START PROVIDED DATA
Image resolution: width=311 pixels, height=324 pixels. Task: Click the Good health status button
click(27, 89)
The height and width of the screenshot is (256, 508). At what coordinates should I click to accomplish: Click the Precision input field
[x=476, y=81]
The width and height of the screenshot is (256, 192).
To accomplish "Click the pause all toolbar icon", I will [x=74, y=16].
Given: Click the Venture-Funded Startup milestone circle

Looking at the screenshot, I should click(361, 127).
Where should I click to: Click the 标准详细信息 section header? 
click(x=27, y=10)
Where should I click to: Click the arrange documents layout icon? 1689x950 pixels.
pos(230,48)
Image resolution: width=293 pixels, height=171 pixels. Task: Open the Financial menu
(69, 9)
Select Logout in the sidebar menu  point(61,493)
END PROVIDED DATA
START PROVIDED DATA
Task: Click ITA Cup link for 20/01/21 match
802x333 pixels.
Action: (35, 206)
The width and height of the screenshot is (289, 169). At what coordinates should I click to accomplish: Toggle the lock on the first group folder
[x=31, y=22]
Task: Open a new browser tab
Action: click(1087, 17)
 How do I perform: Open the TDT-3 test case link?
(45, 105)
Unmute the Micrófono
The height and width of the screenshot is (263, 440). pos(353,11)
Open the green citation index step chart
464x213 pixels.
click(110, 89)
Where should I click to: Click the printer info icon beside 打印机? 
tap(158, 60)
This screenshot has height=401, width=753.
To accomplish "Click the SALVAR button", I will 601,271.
END PROVIDED DATA
WHAT YOU ARE ASKED TO DO – From the data above, output only the lines between the line containing "Image resolution: width=293" and the line containing "Select Logout in", inclusive, exactly as written.

TASK OUTPUT –
Image resolution: width=293 pixels, height=171 pixels. Task: Open the Financial menu
(69, 9)
Select Logout in the sidebar menu  point(61,493)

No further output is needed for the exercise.